🤖 AI Summary
Existing vector search algorithms treat the metric structure of embeddings as a constraint while neglecting their intrinsic geometric properties, leading to degraded performance in high-dimensional approximate nearest neighbor (ANN) retrieval. To address this, we propose the *q-metric space projection framework*, which maps vectors under arbitrary distance functions into a q-metric space satisfying a strong triangle inequality, thereby preserving exact nearest-neighbor relationships while significantly enhancing distance discriminability. We theoretically prove that as $ q o infty $, the search complexity reduces to logarithmic scale. Furthermore, we design a differentiable projection network for end-to-end learning and reformulate classical metric trees—including VP-trees and cover trees—within this framework. Empirical evaluation on text and image retrieval benchmarks demonstrates substantial improvements over conventional metric-tree baselines, matching state-of-the-art non-metric methods while achieving up to 3.2× lower query latency.
📝 Abstract
Despite the ubiquity of vector search applications, prevailing search algorithms overlook the metric structure of vector embeddings, treating it as a constraint rather than exploiting its underlying properties.

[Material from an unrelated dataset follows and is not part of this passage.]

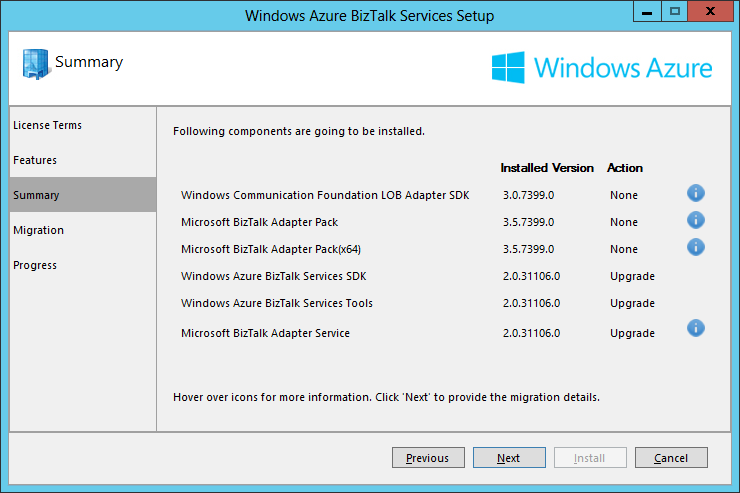
Task: Click the Previous button
Action: click(428, 458)
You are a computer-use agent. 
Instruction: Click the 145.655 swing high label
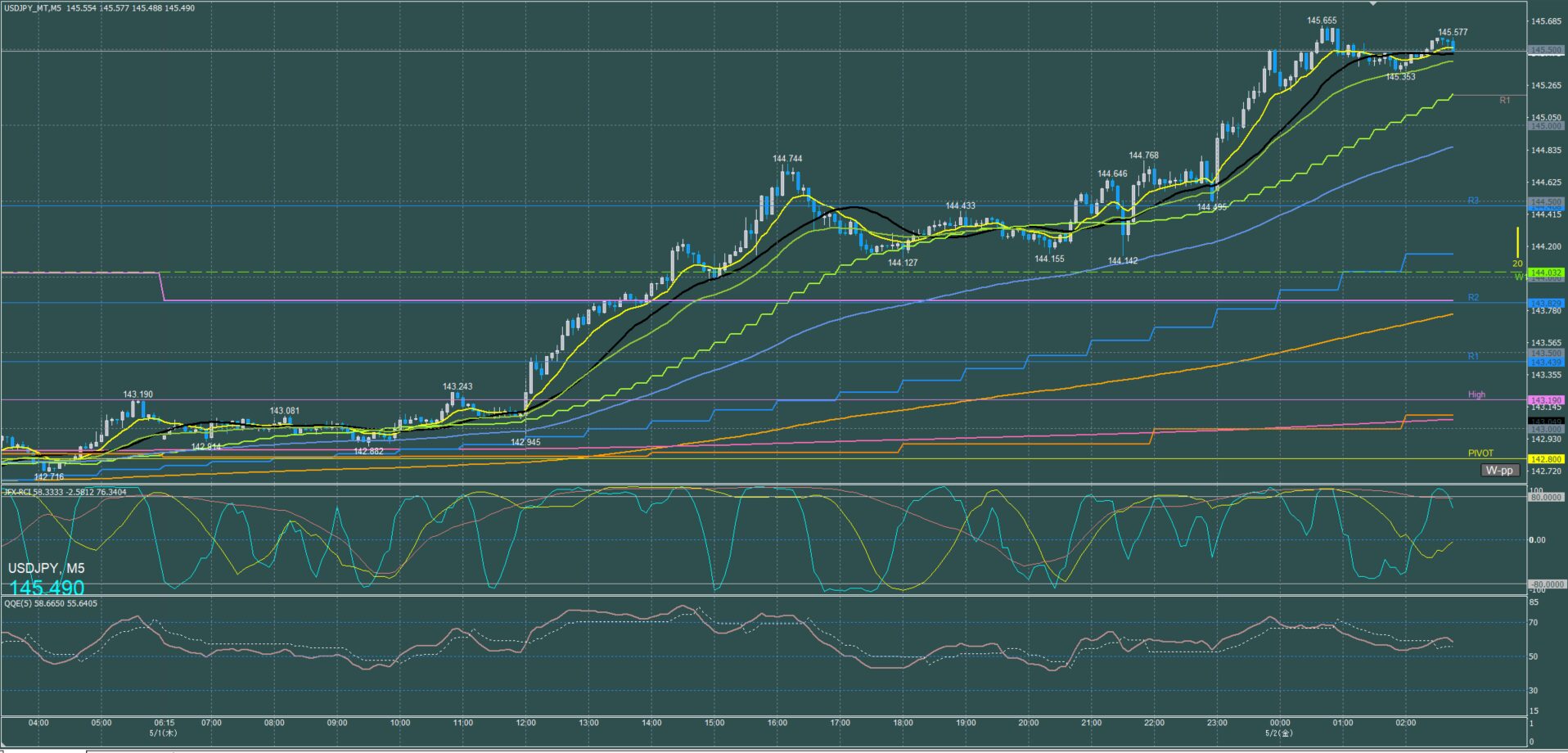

In this paper, we demonstrate that in $q$-metric spaces, metric trees can leverage a stronger version of the triangle inequality to reduce comparisons for exact search. Notably, as $q$ approaches infinity, the search complexity becomes logarithmic. Therefore, we propose a novel projection method that embeds vector datasets with arbitrary dissimilarity measures into $q$-metric spaces while preserving the nearest neighbor. We propose to learn an approximation of this projection to efficiently transform query points to a space where euclidean distances satisfy the desired properties. Our experimental results with text and image vector embeddings show that learning $q$-metric approximations enables classic metric tree algorithms -- which typically underperform with high-dimensional data -- to achieve competitive performance against state-of-the-art search methods.